Your best employees leave. Maybe they don't walk out the door, but they grow bitter and cynical. Your best employees don't have to walk out the door for you to lose them.

It's a common trap for leaders to become complacent because the notable players are still around. Then one day it all goes wrong. The indecision, the ineffectiveness, the inaction all collide. The notable players (your best employees) show severe displeasure and the next thing you know they really are walking out the door.

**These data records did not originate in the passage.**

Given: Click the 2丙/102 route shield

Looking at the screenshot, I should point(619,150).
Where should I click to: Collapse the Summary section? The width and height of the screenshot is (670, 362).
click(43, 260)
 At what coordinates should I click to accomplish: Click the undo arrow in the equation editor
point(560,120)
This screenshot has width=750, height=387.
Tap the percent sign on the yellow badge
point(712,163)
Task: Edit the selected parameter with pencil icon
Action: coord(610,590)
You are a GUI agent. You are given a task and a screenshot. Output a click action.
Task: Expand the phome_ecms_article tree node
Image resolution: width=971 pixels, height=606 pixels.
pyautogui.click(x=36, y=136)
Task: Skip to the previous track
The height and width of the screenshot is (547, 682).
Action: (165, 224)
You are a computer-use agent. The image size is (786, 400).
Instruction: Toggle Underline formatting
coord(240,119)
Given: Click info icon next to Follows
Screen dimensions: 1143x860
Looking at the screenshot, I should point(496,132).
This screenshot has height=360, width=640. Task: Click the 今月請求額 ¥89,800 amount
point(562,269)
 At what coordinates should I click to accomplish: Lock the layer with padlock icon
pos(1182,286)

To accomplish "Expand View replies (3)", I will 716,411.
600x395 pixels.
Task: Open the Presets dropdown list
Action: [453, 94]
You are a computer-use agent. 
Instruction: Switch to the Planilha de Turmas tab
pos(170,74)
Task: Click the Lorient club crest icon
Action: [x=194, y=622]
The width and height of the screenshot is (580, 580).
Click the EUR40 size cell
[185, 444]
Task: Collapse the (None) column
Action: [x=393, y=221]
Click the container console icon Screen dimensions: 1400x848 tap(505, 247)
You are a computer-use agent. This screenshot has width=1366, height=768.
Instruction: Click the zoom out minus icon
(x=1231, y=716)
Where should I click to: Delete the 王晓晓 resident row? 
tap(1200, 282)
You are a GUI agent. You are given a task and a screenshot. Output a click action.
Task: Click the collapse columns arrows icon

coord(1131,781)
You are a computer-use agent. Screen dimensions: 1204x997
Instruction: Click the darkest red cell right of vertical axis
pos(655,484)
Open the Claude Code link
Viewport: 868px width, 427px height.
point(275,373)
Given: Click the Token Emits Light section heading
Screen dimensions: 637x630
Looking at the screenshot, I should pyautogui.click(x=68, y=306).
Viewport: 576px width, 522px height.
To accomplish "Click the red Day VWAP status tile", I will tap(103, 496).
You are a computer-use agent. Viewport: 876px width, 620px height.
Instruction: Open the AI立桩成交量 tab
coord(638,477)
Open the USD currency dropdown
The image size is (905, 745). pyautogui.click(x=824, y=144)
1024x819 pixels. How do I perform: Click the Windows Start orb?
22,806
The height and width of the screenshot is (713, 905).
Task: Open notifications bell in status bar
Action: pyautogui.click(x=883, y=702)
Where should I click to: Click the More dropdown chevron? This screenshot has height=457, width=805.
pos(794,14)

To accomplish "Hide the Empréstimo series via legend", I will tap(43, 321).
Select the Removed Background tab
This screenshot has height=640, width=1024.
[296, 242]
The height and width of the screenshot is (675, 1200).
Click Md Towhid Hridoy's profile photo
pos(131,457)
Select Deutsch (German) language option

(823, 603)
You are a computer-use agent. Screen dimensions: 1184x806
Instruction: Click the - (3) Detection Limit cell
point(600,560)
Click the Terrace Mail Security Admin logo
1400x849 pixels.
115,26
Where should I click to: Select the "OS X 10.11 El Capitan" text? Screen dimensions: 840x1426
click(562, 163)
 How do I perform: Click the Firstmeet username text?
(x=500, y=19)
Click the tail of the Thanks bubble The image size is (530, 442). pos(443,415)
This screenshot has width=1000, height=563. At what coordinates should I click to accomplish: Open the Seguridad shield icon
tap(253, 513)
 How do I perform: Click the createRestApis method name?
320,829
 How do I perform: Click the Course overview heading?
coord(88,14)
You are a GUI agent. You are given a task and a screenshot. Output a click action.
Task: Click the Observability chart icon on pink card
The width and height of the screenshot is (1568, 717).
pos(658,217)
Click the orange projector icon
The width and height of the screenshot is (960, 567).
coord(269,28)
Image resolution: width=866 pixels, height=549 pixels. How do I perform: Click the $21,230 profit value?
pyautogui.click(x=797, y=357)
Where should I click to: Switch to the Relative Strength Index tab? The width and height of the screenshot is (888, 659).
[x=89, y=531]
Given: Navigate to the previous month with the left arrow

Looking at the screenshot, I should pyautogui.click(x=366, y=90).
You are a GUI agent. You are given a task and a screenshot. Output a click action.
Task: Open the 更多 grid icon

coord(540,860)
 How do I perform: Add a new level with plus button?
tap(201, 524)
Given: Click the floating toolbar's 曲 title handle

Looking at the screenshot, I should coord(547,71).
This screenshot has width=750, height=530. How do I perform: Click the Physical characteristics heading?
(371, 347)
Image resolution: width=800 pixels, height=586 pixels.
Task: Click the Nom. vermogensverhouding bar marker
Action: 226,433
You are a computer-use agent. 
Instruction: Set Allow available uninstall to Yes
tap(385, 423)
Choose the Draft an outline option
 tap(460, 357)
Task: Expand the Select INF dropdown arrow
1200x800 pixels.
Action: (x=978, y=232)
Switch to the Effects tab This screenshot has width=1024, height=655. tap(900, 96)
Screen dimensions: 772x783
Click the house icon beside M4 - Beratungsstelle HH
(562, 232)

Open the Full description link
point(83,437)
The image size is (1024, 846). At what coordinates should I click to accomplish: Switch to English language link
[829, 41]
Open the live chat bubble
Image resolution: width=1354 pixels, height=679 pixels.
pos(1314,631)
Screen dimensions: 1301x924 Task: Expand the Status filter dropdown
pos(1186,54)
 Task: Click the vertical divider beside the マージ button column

This can be reversed. It takes time and a rebuilding of trust, but I do believe it can be reversed.

Some ideas:

  • Tear down the corporate structures that restrict innovation and growth.
  • Stop promoting mediocrity and begin promoting those who want to make the changes necessary to reverse the ship.
  • Identify your visionary leaders. You will need them to regain or possibly even reinvent the vision.
  • Stop playing it safe and just going with the flow. Start taking some risks that will give a spark of energy to your employees.
  • Realize the importance of team building and who will perform this task best - then put them in place to start building.
  • Get your hands dirty and build relationships.
  • Invite new ideas into the fold, listen to the new ideas, and then actually implement them when they are worthy of pursuing.
  • Quit blaming and start fixing.
  • Sweat the small stuff and work your way up to the bigger stuff. It will give you a little more credibility when it comes to the old, cynical hands who won't want to change.
  • Put trust in your employees. Especially in your best employees.
  • Be clear on goals.
  • Open the doors of communication, but don't shut them as soon as the negative sentiments come out. Acknowledge them and then fix them.
What are some of your suggestions?

2 comments:

cymberly said...

Andrew -

This is such a great post. I have nothing to add because it is just so wonderful.

Andrew Weaver said...

You never know - your input could be valuable. AND - it probably would be. :)

Thanks, Cymberly.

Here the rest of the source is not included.